Bournville: the home of the Cadbury chocolate factory and so much more.

But what else is there to see and do here:

  1. Walk around the village green and have a look at the shops.
  2. Check out the carillion (big set of ringing bells) and drop by the carillion visitor centre in the middle of the village green for more information.
  3. At the top of the village green is Selly Manor - a lovely museum that is well worth a visit.
  4. Next door to Selly Manor is a part of UCE (University of Central England). They often have art exhibitions on so wander in for a look.
  5. Opposite the green - just across the road and next to the school is Bournville Park. Make sure you walk along the river to the end to see the bowling greens.
  6. Visit the chocolate factory.

If you don't mind a walk, a great trip is to catch an early train out of New Street (Birmingham main station) to Bournville. Wander around and then take a stroll (about 4-5 miles) back to the centre of town along the canal. The exercise will certainly allow you to enjoy a great lunch when you get back to town!

A little bit of history about Bournville: George Cadbury started a housing estate in 1895 with the idea that he could provide a positive and healthy working environment for his employees. He believed that good housing and the welfare of his workforce would illustrate the benefits for the good of society. The Bournville Building Estate followed and the subsequent Bournville Village Trust of 1900 was set up as a charitable organisation to ensure that his work would be continued and of benefit to future generations.

Digbeth: Industrial area east of city centre.

Digbeth is home to Birmingham's coach station, and is just outside the city centre. The area has traditionally been the heart of Birmingham's Irish community, and there are still plenty of good Irish pubs in the area. Also worth a look is the 'Custard Factory' - once owned by Birds Custard, the building has been regenerated and is now home to workshops, shops and clubs. Further along the high street out of the city centre is 'The Old Crown', a grade 2 listed Inn which claims to date back to the 12th Century, and beyond that is 'The Rainbow' a recently refurbished pub with live music and club nights catering for a young, student crowd.

Moseley:  Residential and recreational area just south of the city centre.

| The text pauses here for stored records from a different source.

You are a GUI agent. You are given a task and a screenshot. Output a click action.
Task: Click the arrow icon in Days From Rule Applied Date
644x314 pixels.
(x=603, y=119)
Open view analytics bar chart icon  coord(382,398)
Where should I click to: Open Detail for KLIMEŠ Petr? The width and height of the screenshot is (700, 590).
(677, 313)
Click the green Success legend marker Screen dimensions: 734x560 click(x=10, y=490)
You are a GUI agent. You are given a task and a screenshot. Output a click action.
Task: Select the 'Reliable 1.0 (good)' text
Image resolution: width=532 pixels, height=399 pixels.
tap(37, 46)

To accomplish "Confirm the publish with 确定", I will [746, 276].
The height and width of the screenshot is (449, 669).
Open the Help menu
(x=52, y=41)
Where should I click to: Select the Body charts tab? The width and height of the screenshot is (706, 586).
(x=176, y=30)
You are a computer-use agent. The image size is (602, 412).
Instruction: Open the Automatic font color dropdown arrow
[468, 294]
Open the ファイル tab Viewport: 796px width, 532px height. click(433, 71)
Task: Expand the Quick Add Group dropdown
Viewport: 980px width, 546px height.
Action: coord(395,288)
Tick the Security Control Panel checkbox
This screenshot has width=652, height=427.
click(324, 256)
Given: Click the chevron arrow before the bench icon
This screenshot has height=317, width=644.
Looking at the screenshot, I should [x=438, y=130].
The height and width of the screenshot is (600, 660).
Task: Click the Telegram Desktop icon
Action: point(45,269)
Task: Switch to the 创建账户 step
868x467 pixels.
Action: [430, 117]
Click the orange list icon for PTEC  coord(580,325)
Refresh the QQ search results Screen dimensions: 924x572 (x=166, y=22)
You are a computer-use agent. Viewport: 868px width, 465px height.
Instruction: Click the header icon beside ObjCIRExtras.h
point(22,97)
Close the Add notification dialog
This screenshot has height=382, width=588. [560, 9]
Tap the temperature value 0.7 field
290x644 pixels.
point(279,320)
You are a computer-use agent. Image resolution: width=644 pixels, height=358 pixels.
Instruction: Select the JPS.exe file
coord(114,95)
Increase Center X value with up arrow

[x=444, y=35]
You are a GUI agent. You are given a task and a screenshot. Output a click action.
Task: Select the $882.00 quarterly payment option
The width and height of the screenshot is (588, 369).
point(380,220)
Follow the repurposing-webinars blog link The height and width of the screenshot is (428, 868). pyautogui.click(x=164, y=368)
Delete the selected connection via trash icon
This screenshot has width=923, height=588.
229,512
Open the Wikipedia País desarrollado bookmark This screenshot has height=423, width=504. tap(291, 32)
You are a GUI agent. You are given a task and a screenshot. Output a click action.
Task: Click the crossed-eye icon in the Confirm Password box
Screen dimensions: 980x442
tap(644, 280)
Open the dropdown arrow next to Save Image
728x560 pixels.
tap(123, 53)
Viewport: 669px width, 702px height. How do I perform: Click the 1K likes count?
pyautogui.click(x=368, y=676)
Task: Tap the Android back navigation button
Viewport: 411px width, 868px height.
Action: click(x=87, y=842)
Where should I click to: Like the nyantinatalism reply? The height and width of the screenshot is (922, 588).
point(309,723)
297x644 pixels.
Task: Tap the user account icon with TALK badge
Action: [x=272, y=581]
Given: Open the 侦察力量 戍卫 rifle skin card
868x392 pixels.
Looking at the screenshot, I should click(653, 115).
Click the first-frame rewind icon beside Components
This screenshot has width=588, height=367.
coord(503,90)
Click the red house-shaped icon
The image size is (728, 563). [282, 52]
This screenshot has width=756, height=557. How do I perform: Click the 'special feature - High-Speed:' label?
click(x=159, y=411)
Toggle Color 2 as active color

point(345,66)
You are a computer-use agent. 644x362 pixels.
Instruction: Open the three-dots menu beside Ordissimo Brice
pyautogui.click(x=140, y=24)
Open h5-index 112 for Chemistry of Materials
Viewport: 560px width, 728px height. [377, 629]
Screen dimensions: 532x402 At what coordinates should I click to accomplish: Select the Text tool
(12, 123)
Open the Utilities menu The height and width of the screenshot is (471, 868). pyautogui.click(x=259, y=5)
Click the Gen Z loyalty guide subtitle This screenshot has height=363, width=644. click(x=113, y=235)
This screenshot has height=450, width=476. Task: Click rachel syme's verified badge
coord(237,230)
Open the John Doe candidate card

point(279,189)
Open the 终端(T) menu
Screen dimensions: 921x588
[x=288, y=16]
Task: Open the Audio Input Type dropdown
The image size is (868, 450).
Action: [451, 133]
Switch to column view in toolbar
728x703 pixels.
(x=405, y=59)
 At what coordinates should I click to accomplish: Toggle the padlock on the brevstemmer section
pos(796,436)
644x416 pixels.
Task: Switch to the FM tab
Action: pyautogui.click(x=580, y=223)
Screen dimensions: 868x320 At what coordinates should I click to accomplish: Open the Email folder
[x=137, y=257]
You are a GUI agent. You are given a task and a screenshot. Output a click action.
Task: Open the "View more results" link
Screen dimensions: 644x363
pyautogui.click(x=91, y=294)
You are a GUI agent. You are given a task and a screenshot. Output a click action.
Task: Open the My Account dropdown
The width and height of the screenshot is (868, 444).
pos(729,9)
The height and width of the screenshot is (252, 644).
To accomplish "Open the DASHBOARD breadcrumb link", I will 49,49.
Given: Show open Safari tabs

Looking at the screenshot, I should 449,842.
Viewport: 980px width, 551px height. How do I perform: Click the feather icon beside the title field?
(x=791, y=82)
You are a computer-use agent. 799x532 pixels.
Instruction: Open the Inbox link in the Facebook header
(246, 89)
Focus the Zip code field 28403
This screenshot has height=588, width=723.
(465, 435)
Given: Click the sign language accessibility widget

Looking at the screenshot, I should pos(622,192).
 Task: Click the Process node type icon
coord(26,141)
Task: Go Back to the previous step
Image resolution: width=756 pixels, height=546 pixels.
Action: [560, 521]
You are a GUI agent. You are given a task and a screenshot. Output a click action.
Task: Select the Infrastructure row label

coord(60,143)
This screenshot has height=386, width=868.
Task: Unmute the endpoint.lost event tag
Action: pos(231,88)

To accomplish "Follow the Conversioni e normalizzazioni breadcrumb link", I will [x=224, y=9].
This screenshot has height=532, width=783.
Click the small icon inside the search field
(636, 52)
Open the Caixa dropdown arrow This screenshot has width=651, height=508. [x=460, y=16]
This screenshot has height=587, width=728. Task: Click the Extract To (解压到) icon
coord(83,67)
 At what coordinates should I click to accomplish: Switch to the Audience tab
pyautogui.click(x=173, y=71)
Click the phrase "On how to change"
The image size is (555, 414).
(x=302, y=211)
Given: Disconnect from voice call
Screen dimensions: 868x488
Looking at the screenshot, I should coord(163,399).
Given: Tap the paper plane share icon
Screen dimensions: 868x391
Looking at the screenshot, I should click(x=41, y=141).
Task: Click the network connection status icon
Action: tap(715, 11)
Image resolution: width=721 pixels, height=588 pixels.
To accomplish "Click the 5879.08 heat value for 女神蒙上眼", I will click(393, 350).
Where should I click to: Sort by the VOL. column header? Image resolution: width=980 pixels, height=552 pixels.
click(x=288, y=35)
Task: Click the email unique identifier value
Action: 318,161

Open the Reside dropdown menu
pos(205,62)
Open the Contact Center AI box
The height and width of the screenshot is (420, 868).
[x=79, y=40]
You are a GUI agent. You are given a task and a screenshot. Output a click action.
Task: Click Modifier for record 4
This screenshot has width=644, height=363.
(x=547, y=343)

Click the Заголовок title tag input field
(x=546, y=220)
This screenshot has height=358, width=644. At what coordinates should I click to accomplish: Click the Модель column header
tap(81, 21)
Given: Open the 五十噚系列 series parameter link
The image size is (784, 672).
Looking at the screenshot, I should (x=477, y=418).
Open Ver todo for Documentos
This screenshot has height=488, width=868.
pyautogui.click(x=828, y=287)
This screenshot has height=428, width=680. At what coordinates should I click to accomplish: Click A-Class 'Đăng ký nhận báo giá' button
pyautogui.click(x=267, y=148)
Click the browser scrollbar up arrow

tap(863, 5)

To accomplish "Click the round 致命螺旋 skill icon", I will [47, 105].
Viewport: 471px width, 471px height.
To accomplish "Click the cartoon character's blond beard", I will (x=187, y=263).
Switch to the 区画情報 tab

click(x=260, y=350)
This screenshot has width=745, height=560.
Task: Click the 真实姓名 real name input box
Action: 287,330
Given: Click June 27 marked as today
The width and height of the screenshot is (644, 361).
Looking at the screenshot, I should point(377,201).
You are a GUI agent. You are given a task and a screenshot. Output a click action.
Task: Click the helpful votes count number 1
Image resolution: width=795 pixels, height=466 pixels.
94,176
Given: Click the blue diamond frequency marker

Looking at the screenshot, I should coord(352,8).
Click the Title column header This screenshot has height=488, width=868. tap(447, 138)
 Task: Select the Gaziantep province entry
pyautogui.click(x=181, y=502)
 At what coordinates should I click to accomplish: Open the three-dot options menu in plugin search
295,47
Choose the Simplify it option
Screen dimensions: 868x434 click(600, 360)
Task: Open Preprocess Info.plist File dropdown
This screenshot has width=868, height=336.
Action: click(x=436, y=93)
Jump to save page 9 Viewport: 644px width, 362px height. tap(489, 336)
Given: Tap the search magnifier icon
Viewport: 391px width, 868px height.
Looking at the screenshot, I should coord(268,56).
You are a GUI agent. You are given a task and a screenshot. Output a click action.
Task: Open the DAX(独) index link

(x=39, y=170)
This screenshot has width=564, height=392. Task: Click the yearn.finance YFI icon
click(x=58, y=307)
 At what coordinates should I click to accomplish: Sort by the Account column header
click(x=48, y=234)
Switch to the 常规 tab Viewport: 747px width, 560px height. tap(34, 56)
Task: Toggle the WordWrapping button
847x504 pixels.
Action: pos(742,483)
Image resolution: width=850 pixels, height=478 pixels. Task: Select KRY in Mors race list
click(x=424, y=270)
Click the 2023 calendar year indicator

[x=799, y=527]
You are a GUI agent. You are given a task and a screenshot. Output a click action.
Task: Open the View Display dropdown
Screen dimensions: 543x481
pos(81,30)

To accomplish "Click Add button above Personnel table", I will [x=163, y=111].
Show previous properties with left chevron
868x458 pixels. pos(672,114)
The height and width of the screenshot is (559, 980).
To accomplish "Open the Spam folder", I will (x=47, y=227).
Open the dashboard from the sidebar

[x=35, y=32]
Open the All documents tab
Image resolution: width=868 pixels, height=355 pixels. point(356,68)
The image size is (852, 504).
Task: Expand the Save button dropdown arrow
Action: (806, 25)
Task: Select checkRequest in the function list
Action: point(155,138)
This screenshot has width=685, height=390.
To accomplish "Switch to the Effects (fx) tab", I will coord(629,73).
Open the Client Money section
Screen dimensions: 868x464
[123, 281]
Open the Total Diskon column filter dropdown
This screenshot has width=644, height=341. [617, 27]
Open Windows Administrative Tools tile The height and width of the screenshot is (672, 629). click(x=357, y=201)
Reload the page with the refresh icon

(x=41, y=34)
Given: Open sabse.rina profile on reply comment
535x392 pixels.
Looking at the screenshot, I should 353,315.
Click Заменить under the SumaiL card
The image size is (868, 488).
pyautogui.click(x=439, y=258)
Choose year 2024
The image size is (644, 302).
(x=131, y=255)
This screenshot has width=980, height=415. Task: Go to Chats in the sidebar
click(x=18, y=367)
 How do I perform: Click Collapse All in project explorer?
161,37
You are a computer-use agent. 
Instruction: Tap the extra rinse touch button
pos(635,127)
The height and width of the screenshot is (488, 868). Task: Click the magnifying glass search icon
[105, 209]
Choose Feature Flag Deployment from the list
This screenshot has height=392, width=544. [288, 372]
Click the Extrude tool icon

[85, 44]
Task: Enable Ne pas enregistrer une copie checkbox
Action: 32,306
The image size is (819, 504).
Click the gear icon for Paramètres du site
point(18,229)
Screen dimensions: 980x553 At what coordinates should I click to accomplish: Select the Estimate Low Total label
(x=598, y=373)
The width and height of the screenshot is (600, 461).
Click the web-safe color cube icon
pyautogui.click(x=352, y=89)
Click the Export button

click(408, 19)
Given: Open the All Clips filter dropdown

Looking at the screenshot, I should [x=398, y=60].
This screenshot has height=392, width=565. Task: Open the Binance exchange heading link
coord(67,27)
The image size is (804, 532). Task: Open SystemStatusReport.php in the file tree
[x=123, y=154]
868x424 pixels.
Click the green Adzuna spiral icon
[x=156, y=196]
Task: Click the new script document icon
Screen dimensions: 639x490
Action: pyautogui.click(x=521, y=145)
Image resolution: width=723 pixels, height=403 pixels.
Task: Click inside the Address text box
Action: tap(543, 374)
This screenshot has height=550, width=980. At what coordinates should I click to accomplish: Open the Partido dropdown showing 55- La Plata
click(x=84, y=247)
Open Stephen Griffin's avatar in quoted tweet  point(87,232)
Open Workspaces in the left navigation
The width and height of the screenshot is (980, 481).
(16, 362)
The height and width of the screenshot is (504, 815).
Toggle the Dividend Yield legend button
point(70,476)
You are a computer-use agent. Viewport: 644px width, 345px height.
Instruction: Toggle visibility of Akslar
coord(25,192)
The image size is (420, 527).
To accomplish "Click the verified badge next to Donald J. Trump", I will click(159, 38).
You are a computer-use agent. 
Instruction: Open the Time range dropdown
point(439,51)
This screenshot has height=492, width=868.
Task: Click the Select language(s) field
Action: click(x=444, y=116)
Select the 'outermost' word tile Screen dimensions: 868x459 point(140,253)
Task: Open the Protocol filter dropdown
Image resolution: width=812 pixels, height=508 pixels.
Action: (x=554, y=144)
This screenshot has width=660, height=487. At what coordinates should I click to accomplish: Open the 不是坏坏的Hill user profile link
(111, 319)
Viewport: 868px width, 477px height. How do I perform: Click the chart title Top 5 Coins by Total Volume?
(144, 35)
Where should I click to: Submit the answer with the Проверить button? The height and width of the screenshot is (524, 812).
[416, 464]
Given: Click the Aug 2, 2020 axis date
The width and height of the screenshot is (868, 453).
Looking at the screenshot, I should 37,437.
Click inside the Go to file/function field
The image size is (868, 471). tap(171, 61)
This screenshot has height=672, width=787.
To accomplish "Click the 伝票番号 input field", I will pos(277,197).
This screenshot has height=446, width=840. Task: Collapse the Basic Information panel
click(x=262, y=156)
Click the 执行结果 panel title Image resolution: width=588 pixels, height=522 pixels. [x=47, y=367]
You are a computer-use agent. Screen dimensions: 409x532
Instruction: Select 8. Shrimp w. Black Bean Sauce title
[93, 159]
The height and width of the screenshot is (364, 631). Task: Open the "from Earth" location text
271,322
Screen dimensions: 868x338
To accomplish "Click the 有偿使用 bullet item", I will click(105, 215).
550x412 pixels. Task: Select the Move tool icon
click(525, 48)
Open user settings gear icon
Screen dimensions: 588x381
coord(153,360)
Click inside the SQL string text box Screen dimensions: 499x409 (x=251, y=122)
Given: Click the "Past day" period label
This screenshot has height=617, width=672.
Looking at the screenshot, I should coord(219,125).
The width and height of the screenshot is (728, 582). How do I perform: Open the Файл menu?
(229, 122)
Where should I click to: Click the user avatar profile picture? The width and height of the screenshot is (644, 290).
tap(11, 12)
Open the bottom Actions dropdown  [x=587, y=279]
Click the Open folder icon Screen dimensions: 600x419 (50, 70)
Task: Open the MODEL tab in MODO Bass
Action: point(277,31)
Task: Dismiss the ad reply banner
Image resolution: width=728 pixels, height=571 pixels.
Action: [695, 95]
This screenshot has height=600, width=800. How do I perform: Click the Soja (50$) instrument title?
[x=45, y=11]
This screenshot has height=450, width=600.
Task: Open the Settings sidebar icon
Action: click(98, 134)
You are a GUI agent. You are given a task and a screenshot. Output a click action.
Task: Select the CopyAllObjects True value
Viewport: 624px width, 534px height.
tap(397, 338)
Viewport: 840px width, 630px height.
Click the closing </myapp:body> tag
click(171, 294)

A leafy suburb just 15 minutes bus ride from the city centre, bounded by Edgbaston Cricket Ground and Cannon Hill Park, with much fine Victorian and Edwardian architecture. Once home to the author JRR Tolkein,  Moseley has accquired a "bohemian" reputation attracting writers, poets, musicians and artists, as well as students and those seeking "alternative" lifestyles. The commercial area surrounding the cross roads of Wakegreen, Salsbury and Alcester Roads is known as "Moseley Village" and has a collection of artisan shops and boutiques reflecting the eclectic nature of this unique, cosmopolitain enclave.

Moseley has a vibrant evening culture. Restuarants and cafes include: Thai, Moroccan, Chinese, English, French, Spanish, Italian, Bangladeshi & Indian. Pubs & bars thrive, with something for every taste and budget from cocktails to real ale, pre club to gastro pub and all within a five minute walk from a bus stop (Nos. 50, 35 & 1).

Visitors to Birmingham with an afternoon or evening to spare should consider spending a few hours in Moseley, a friendly and diverse community awaits.

 

Northfield: Residential area with historic medieval church and inn in south west Birmingham.

 

Although largely a modern shopping and residential area, the oldest building in Birmingham, St. Lawrence Church, with its Norman doorway in "Old Northfield" is well worth a visit particularly on the last Saturday of the month when it is open to visitors. The churchyard is usually very peaceful and contains graves identifiable to the 17th century. Across the road from it is the medieval Village Pound which contains The Great Stone and next to it is the 16th century Great Stone Inn where a decent meal can be bought. Walk down Church Hill and the Victorian school and nailers' cottages can be viewed. At the bottom of the hill is Northfield Railway Station. The shopping area at the top of Church Road and along Bristol Road includes a 1960's shopping centre and attractive art deco buildings but is of no great interest to visitors, consisting, as it does, almost entirely of charity shops and cheap "bargain" shops.